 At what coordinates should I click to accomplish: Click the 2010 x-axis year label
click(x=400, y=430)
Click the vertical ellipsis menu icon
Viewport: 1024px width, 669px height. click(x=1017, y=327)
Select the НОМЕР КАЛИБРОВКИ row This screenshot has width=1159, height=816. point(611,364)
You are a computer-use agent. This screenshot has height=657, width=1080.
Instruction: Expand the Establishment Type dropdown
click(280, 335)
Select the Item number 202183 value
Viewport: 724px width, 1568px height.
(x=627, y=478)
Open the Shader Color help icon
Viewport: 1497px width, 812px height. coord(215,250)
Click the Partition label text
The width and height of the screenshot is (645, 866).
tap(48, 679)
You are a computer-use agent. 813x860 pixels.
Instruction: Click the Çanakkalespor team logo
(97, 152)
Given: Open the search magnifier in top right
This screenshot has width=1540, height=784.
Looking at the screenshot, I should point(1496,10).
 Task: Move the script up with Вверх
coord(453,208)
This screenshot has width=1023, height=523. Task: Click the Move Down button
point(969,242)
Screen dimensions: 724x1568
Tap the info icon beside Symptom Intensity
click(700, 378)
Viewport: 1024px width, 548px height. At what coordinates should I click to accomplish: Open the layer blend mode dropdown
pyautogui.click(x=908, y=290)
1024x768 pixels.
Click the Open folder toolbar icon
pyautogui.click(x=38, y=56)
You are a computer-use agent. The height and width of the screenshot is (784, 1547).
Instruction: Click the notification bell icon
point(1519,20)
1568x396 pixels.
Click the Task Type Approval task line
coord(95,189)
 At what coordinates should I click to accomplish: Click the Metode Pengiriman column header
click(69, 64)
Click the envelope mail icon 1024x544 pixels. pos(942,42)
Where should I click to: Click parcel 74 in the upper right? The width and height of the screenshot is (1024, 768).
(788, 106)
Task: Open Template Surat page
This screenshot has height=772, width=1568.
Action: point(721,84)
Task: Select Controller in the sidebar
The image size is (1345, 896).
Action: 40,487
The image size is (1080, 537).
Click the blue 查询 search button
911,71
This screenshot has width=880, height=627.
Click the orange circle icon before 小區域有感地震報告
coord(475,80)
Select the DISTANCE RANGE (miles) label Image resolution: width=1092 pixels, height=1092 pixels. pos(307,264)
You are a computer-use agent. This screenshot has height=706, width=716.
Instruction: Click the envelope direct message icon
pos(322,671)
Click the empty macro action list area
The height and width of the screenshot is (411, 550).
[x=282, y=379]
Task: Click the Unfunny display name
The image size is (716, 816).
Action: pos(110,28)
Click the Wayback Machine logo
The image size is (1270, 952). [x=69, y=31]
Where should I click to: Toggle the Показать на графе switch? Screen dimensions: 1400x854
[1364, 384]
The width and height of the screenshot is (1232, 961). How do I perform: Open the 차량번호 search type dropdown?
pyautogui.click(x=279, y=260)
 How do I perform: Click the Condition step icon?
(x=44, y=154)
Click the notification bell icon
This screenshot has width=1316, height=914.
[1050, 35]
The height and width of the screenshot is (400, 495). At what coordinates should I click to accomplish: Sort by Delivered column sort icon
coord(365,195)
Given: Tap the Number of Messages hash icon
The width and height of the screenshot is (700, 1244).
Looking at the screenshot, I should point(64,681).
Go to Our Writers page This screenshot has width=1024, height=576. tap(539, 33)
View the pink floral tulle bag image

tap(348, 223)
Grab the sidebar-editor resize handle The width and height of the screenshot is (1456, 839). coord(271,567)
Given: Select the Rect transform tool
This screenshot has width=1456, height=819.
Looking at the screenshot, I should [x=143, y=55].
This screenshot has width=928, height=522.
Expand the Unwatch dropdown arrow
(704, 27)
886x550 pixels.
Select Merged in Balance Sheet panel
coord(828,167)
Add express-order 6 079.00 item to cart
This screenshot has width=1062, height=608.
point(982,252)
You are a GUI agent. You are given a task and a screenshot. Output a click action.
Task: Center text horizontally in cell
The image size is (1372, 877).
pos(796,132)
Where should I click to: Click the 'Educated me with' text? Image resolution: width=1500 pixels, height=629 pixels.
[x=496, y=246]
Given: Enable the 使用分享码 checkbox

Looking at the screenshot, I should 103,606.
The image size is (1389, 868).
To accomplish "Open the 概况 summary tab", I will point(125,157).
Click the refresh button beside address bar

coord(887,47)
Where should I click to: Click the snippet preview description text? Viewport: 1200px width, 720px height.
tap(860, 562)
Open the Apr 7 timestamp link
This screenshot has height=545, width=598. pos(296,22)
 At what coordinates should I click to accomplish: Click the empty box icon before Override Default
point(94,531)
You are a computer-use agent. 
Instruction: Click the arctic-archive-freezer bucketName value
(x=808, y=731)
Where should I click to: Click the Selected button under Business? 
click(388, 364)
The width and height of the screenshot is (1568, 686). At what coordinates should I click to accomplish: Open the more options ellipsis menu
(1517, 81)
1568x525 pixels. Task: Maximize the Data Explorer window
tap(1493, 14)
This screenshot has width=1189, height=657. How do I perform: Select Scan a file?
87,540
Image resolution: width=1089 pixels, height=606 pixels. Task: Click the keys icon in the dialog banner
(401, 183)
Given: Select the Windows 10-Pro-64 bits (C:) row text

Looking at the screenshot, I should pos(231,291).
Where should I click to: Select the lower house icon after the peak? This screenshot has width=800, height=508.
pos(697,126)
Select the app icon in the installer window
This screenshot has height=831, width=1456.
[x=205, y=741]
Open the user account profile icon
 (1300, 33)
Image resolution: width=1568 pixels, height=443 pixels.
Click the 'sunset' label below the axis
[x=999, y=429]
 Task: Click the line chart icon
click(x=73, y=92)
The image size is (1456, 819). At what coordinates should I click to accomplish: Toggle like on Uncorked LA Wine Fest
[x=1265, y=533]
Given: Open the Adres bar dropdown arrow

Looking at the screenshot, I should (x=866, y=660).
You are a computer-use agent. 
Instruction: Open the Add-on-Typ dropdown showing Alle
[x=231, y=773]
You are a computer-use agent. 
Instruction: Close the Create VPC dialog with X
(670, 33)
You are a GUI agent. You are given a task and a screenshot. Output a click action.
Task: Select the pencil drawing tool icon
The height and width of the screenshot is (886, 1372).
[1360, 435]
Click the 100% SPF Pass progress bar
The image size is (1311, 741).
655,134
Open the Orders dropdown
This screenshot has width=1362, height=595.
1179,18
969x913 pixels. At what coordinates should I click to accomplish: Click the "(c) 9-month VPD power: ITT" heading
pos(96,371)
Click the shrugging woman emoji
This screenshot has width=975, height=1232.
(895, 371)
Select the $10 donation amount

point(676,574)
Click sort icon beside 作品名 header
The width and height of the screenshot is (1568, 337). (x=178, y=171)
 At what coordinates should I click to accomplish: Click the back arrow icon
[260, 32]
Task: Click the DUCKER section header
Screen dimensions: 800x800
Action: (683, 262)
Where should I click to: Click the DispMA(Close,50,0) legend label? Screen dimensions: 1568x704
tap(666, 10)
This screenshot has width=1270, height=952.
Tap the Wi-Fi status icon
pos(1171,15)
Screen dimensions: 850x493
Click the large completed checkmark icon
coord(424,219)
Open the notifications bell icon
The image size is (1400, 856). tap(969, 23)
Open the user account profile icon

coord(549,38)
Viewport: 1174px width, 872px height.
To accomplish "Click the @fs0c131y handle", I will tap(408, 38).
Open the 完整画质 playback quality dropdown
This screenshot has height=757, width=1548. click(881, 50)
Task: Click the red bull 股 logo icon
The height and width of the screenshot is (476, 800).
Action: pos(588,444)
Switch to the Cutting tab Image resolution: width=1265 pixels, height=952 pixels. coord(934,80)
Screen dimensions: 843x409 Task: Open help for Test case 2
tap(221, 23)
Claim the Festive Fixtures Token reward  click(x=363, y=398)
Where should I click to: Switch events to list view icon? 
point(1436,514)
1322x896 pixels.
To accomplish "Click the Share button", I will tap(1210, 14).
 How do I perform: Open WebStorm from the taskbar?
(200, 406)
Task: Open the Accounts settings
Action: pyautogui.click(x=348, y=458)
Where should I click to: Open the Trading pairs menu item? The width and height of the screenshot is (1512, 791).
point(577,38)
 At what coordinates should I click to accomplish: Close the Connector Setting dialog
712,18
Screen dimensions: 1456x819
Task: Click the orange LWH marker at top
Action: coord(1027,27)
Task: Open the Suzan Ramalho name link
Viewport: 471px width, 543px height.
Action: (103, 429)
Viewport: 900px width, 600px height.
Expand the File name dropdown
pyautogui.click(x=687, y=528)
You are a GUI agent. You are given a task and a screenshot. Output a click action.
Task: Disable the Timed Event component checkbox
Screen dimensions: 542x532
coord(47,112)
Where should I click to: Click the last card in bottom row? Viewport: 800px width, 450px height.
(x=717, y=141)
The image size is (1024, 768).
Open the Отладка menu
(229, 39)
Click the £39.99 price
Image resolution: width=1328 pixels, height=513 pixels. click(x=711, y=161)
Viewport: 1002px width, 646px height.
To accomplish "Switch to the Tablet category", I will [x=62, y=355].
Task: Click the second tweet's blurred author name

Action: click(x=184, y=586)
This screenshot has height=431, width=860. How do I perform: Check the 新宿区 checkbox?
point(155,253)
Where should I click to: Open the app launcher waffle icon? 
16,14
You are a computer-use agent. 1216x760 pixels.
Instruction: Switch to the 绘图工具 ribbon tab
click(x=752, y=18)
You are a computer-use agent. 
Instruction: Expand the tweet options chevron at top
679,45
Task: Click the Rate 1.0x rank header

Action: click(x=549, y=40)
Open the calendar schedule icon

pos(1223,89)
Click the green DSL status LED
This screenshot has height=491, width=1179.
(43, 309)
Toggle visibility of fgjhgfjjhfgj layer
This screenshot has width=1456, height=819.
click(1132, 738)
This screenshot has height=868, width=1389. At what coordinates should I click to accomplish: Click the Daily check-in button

= = = = = = =

→ **Given instruction**: Retype everything from the line containing "Task: Select Controller in the sidebar" down to the line containing "coord(475,80)", both included, and nothing else.

→ **Result**:
Task: Select Controller in the sidebar
The image size is (1345, 896).
Action: 40,487
The image size is (1080, 537).
Click the blue 查询 search button
911,71
This screenshot has width=880, height=627.
Click the orange circle icon before 小區域有感地震報告
coord(475,80)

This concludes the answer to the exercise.